Restaurants with take-out and/or fast-food capability may be positioned more favorably. I spoke to Sammy Hsiao, an owner of two Dunkin Donuts and Subways in Brooklyn, about his plans for the upcoming winter. “I am only slightly concerned about the weather this winter,” Mr. Hsiao said. “Since a large number of my customers prefer take-out or drive-through, I do not anticipate business slowing.” For this reason, Mr. Hsiao has not felt the need to set up indoor or outdoor seating at his stores. The popularity of hot beverages during winter months could also provide much needed financial support for his stores, highlighting that each business may have unique advantages and disadvantages during this difficult period.

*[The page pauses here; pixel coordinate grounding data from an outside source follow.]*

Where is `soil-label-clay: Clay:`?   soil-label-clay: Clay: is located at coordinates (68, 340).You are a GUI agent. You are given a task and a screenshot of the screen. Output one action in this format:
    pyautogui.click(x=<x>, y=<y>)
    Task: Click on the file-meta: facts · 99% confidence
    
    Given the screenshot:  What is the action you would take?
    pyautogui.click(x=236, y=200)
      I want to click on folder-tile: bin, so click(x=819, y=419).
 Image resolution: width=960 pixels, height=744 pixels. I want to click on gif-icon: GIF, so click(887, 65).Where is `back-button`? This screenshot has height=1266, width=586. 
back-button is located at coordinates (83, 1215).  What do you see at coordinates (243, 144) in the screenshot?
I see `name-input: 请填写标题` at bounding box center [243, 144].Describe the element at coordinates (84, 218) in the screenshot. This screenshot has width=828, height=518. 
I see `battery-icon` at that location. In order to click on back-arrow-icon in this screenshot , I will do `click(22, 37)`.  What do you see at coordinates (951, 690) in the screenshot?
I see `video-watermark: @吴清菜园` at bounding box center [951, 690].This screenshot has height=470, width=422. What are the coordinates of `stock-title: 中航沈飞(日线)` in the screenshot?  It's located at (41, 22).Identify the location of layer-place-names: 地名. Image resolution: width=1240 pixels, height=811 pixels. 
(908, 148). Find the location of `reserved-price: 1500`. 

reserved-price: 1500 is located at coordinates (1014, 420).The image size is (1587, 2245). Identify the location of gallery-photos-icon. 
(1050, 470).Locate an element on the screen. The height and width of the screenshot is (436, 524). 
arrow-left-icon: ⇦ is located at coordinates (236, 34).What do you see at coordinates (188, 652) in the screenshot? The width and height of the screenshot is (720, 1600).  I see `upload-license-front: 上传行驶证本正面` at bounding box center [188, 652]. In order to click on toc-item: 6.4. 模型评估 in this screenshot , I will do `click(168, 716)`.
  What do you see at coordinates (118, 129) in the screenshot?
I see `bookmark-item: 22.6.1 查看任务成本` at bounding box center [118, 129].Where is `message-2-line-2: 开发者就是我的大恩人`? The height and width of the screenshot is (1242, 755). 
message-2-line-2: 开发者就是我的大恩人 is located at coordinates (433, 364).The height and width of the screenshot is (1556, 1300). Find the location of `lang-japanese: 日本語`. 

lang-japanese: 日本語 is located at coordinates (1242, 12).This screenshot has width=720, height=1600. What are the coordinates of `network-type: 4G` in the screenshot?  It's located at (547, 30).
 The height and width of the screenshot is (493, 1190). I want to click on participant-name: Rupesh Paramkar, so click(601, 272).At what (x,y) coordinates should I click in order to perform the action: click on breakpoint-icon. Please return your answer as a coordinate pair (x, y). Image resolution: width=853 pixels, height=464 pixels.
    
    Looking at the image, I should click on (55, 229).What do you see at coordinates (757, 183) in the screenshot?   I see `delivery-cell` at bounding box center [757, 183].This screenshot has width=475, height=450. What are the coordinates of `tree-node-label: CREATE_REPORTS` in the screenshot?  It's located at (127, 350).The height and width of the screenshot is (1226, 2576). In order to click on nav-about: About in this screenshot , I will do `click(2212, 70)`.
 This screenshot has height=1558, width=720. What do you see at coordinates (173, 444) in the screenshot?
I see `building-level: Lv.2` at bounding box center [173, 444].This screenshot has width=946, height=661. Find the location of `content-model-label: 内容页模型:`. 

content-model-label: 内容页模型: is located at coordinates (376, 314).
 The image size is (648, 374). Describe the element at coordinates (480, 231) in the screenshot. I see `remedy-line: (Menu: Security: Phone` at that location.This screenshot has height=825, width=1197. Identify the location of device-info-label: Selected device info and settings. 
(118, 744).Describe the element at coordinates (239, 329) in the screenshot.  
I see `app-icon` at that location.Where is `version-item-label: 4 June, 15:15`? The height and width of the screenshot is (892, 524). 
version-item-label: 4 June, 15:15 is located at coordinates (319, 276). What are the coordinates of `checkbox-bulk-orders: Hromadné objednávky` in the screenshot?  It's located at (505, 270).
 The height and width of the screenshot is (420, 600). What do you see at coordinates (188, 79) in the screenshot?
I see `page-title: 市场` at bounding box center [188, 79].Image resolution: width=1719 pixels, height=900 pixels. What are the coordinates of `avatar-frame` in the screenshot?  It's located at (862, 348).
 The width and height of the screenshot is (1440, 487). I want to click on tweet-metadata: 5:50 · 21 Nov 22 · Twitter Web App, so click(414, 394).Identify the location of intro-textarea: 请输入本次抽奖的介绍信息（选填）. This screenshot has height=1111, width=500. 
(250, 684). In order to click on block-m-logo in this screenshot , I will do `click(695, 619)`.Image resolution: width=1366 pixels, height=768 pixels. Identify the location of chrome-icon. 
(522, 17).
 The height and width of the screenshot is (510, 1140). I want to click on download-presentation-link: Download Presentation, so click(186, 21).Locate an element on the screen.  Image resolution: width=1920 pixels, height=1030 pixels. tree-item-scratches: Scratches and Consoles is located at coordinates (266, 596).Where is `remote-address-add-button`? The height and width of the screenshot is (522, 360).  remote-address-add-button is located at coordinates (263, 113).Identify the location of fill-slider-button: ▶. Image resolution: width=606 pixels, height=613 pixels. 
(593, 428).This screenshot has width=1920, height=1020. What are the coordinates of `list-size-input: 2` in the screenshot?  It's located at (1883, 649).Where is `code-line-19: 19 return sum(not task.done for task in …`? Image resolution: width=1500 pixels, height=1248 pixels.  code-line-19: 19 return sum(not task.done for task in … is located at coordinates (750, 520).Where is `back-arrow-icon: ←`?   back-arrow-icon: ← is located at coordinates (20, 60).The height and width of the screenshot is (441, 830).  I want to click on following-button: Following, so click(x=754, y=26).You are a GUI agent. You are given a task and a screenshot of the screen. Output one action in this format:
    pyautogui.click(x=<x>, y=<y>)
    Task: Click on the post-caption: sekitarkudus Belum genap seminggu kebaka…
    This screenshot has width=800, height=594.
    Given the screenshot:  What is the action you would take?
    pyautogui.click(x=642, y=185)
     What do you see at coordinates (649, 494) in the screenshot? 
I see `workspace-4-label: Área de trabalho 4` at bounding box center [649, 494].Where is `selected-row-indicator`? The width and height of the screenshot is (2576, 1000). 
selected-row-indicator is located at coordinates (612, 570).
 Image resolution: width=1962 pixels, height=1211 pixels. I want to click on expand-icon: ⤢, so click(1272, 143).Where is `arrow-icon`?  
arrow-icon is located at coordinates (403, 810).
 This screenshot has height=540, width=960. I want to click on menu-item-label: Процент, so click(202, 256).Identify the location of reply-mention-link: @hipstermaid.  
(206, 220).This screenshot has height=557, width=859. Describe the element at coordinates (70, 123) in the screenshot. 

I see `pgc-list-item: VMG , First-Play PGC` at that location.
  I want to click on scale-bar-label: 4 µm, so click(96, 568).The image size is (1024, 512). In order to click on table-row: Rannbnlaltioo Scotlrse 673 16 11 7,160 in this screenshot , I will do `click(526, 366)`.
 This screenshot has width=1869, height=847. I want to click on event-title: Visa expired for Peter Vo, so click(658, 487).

Even with all these measures, already about half of the restaurant industry’s 300,000 workers in NYC are unemployed, with many businesses having permanently closed. Many experts estimate that up to half of all food industry businesses in existence prior to the pandemic will close for good within the next year. How customers respond to these measures and their commitment to supporting the restaurants that they love will determine what the landscape of the food service industry will look like after the pandemic.